Scientific Name/Common Name:Daucus carota subsp. sativus / Carrot
Part(s) Used:Whole root
Constituents/Active Ingredients:Per 1 cup chopped, raw (128 g): 21883 IU vitamin A, 7.6 mg vitamin C, 16.9 mcg vitamin K, 24.3 mcg folate, 42 mg calcium, 15 mg magnesium, 410 mg potassium, 0.2 mg manganese; 1.2 g protein; 12.3 g carbohydrates; 4 g fiber.
Overview:The domesticated carrot is a subspecies of wild carrot that has been adapted over the years for easy growing on farms and in gardens. Carrots are an excellent source of carotenoids, including beta-carotene, which accounts for the orange color of the root vegetable. Harvard researchers found a strong inverse relationship between diets rich in spinach and carrots and the incidence of stroke. Women who ate five or more servings of carrots weekly had a 68% lower risk.
Traditional Use/Benefits/Body Systems:Wild carrot has traditionally been used as a diuretic and carminative; cultivated carrots are generally eaten for their nutritional properties, especially as an excellent source of beta-carotene.
Clinical Studies/Scientific Research/References: http://nutritiondata.self.com/facts/vegetables-and-vegetable-products/2383/2 Duke, J. 1997: The Green Pharmacy, The Ultimate Compendium of Natural Remedies from the World's Foremost Authority on Healing and Herbs. pp. 158; 314; 500. Rodale Press. Joshipura KJ, et al.Hennekens CH, Spiegelman D, Willett WC. Fruit and vegetable intake in relation to risk of ischemic stroke. JAMA. 1999 Oct 6;282(13):1233-9.

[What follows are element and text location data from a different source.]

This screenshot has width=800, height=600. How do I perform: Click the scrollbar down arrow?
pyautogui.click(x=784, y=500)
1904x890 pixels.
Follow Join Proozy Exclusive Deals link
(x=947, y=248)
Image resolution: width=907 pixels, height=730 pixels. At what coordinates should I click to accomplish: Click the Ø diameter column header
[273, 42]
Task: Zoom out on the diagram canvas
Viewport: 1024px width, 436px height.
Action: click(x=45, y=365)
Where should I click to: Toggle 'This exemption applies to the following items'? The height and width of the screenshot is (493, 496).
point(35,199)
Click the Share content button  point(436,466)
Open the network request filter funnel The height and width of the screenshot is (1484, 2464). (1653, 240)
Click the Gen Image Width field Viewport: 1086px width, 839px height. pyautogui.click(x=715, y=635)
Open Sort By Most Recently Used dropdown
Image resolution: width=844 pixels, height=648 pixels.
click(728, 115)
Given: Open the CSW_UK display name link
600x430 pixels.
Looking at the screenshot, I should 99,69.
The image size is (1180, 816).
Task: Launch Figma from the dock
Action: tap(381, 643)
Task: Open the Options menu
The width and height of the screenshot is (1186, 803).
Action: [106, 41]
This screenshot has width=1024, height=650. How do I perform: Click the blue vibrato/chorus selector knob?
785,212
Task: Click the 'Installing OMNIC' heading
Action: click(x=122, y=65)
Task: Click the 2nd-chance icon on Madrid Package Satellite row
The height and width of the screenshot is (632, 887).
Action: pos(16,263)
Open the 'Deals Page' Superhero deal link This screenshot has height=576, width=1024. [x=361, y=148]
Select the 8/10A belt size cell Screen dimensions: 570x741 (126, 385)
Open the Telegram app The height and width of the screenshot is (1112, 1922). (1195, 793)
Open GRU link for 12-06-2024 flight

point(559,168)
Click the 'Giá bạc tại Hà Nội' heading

Disclaimer:This information in our Herbal Encyclopedia is intended only as a general reference for educational purposes. It is not a replacement for medical advice. This content does not provide dosage information, cautions/contraindications, or possible interactions with prescription drugs. Please consult any relevant product labels for detailed information on use and with a medical practitioner for individual health advice.